• [Text extract]
--- begin ---
# Help with Stereo wiring of 2014 Honda Accord



## Jokersrwild (May 11, 2015)

Hello all I have a 2014 Honda Accord Ex-l wo Nav and the wiring diagram for most models doesnt match mine, was hoping someone here could provide details on which pin is what. My 24 pin connector has the following colors. 
A1/Black A2/Blue A3/Light Blue A4/Pink A5/Pink A6/Light Blue A7/empty A8/empty A9/purple A10/Blue A11/Brown A12/Yellow A13/Blue A14/empty A15/Red A16/Green A17/empty A18/empty A19/Green A20/Red A21/Blue A22/Pink A23/Green A24/Purple

The standard wiring is as follows
2014 Honda Accord Car Radio Wiring Instructions
Car Radio Battery Constant 12V+ Wire: White
Car Radio Accessory Switched 12V+ Wire: Violet
Car Radio Ground Wire: Brown
Car Radio Illumination Wire: Red
Car Radio Antenna Trigger Wire: Black
Left Front Speaker Positive Wire (+): Light Green
Left Front Speaker Negative Wire (-): Pink
Right Front Speaker Positive Wire (+): Gray
Right Front Speaker Negative Wire (-): Red
Left Rear Speaker Positive Wire (+): Yellow
Left Rear Speaker Negative Wire (-): Brown
Right Rear Speaker Positive Wire (+): Blue
Right Rear Speaker Negative Wire (-): Orange

Any help is welcome my expectation was that 
A15 & A16 were Driver side positive and negative
A19 & A20 were passenger side positive and negative
A5 & A6 were rear left side positive and negative
A9 & A10 were rear right side positive and negative

However this proved incorrect.
--- end ---
• [Written instruction 1] In the rows, take the part that opens with the line containing "Viewport: 557px width, 500px height." and runs through the end of the rows, and write it out again, substituting "field" for "value" and leaving everything else unchanged. Please leave the pictures out of your answer.

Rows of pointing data
--- begin ---
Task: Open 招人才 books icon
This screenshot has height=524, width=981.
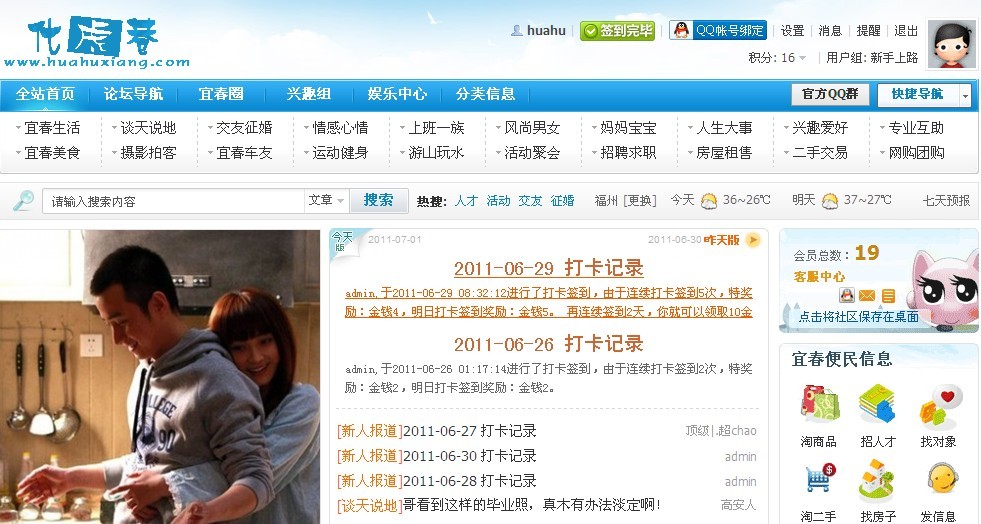Action: click(877, 405)
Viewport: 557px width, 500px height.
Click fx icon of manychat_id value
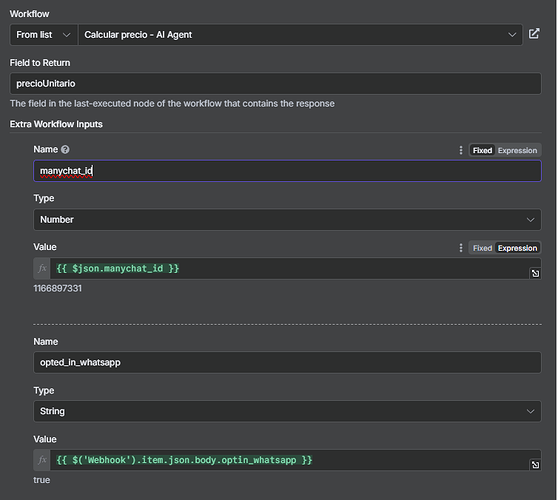[42, 268]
--- end ---
• [Written instruction 2] Proceed with the Honda Accord stereo wiring thread, picking up from the point where it stops.

• [Result 1]
Viewport: 557px width, 500px height.
Click fx icon of manychat_id field
[42, 268]

• [Result 2]
----------



## lashlee (Aug 16, 2007)

One thing that you need to look at is the pin output is listed looks like for a sport or LX, the EX-L has an outboard amp near the glovebox that will have the correct wiring. I've posted some stuff over on driveaccord about what wires I used for my EX-L. I used some of the wiring diagrams that were stickied to get the correct ones for my install.


----------



## nanohead (Oct 21, 2013)

Not sure of the context of your question, but are you going to attach something to the head unit?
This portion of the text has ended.